[Text under study — start]

Early and late switch from ranibizumab to an intravitreal dexamethasone implant in patients with diabetic macular edema in the event of a poor anatomical response.

Background and Objective Patients with diabetic macular edema may not have optimal outcomes even with monthly ranibizumab intravitreal injections. A corticosteroid implant might be considered in such patients. The objective of this study was to compare the outcomes of switching from ranibizumab to an intravitreal dexamethasone implant after three or six consecutive monthly injections of ranibizumab. Methods Patients with treatment-naïve diabetic macular edema who showed a poor anatomical response to three or six consecutive intravitreal ranibizumab injections and received an intravitreal dexamethasone implant were enrolled in this retrospective study. Patients were divided into two groups as early- and late-switch groups. The early-witch group of patients who initially received three consecutive monthly ranibizumab injections and the late-switch group of the who initially received six consecutive monthly ranibizumab injections and switched to a dexamethasone implant because of a poor anatomical response. Best corrected visual acuity and central retinal thickness at the baseline and 3, 6, 9, and 12 months in the study population were recorded. Results Sixty-eight eyes of 68 patients were included. The early-switch group of 34 eyes and the late-switch group of 34 eyes. the mean change in best corrected visual acuity was similar between the two groups at 3, 9, and 12 months; however, it was significantly better in the early-switch group than the late-switch group at 6 months. the change in central retinal thickness was similar between the two groups at 3, 9, and 12 months; however, it was significantly better in the early-switch group than the late-switch group at 6 months. Conclusions Although both early switching and late switching are similar in terms of providing functional and morphological improvement, early switching appeared better for ensuring patient well-being in the early period and improving patient adherence.

[Text under study — finish]
[Supplied information — start]

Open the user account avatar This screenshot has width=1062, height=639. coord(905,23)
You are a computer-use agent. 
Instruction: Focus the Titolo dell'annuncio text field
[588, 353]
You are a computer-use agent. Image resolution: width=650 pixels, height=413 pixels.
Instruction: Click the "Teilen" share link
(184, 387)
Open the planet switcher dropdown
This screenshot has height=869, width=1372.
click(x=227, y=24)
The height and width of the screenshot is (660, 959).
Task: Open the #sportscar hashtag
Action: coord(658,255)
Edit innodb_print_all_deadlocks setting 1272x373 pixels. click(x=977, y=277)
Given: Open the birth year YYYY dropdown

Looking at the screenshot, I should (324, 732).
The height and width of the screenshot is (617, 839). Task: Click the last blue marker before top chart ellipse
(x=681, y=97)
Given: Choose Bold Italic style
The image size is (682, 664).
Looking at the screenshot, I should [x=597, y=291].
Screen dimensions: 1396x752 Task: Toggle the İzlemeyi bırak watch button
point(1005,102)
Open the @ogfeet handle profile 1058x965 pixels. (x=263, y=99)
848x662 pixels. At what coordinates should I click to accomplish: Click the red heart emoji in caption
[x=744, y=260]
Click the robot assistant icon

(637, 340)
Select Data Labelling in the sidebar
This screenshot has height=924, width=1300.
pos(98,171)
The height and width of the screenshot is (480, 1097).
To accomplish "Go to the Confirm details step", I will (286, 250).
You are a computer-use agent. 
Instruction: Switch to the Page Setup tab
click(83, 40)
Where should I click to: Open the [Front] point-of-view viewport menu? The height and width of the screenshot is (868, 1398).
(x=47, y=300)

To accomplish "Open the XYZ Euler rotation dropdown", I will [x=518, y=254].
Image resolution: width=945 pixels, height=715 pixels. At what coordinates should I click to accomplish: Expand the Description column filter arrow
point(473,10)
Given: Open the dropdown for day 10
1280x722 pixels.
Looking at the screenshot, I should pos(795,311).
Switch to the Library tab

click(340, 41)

[Supplied information — finish]

Brief A: In the abstract on diabetic macular edema, at which time point was the change in best corrected visual acuity significantly better in the early-switch group?
Brief B: Copy word for word the part of the abstract on diabetic macular edema starting with "Early and late" and going on through "event of a poor anatomical response.".
The listing plays no part in this work.

Written response A: At 6 months.

Written response B:
Early and late switch from ranibizumab to an intravitreal dexamethasone implant in patients with diabetic macular edema in the event of a poor anatomical response.